About this task:
Output, word for word, every line from the line with "Task: Expand the Treatment sidebar chevron" through the final line of the data below.

━━━ Listed records

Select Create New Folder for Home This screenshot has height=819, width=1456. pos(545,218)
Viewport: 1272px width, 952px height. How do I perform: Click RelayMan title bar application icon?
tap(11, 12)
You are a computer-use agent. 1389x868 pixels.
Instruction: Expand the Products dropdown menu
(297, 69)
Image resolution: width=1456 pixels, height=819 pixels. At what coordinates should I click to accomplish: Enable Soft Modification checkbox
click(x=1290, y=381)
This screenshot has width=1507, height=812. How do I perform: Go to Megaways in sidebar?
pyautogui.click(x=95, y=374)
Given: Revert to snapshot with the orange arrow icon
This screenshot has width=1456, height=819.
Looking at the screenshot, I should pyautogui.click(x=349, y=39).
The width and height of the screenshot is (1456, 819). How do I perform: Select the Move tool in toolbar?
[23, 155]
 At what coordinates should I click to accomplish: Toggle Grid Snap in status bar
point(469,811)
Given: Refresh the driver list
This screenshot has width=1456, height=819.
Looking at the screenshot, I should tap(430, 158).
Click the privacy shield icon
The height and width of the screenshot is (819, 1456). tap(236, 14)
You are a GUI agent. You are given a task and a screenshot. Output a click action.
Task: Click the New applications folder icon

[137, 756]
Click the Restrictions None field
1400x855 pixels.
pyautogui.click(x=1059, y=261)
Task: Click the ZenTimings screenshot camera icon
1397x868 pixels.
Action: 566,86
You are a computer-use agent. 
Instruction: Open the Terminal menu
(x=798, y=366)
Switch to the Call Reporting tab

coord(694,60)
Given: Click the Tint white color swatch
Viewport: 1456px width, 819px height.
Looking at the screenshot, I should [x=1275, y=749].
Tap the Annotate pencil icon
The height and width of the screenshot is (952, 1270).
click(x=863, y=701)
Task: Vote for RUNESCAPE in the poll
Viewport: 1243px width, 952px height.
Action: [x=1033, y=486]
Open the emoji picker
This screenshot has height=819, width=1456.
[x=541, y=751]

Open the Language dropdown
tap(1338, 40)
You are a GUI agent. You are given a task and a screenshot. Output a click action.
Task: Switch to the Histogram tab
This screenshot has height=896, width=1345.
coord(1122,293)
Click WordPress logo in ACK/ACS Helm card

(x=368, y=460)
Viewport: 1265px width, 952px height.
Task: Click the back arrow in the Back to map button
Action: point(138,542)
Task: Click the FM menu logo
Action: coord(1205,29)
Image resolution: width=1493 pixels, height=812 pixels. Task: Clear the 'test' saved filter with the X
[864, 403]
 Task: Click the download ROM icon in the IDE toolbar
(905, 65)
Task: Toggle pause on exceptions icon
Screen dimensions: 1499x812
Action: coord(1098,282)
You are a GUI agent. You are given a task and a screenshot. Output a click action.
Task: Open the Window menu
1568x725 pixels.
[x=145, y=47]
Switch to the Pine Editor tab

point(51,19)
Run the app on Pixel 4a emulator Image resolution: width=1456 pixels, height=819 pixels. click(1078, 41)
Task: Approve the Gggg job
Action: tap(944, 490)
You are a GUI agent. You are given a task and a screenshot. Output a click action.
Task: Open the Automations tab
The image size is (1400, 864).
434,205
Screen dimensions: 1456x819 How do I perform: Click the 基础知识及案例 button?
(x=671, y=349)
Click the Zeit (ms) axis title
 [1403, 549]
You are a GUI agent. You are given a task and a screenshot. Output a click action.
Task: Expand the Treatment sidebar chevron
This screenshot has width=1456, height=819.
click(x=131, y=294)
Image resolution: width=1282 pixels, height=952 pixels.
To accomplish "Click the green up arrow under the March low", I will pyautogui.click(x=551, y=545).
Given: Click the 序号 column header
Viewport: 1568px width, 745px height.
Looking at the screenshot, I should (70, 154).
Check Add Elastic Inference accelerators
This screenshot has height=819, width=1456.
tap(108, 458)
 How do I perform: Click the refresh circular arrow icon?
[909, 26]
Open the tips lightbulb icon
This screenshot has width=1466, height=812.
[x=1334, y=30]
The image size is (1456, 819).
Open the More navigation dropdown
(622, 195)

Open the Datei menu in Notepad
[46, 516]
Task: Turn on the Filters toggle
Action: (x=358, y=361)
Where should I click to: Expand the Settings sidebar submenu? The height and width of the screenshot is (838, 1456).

━━━━━━

Solved problem:
Task: Expand the Treatment sidebar chevron
This screenshot has width=1456, height=819.
click(x=131, y=294)
Image resolution: width=1282 pixels, height=952 pixels.
To accomplish "Click the green up arrow under the March low", I will pyautogui.click(x=551, y=545).
Given: Click the 序号 column header
Viewport: 1568px width, 745px height.
Looking at the screenshot, I should (70, 154).
Check Add Elastic Inference accelerators
This screenshot has height=819, width=1456.
tap(108, 458)
 How do I perform: Click the refresh circular arrow icon?
[909, 26]
Open the tips lightbulb icon
This screenshot has width=1466, height=812.
[x=1334, y=30]
The image size is (1456, 819).
Open the More navigation dropdown
(622, 195)

Open the Datei menu in Notepad
[46, 516]
Task: Turn on the Filters toggle
Action: (x=358, y=361)
Where should I click to: Expand the Settings sidebar submenu? The height and width of the screenshot is (838, 1456).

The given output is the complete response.